## Supplied material
# # #

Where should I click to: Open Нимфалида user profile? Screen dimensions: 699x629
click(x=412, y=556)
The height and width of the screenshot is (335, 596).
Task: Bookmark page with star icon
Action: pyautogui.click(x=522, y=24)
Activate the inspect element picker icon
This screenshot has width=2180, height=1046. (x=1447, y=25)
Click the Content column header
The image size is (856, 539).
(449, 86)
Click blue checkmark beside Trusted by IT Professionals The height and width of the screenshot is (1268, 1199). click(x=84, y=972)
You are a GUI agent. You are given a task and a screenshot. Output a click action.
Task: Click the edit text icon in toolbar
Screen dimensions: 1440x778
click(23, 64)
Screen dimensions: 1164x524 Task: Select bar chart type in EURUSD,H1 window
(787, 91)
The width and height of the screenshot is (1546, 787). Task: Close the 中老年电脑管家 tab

# # #

## Instructions for the task
Copy word for word the part of the rows that opens with the line containing "You are a GUI" and closes with the final row, including both ends.

## The response
You are a GUI agent. You are given a task and a screenshot. Output a click action.
Task: Click the edit text icon in toolbar
Screen dimensions: 1440x778
click(23, 64)
Screen dimensions: 1164x524 Task: Select bar chart type in EURUSD,H1 window
(787, 91)
The width and height of the screenshot is (1546, 787). Task: Close the 中老年电脑管家 tab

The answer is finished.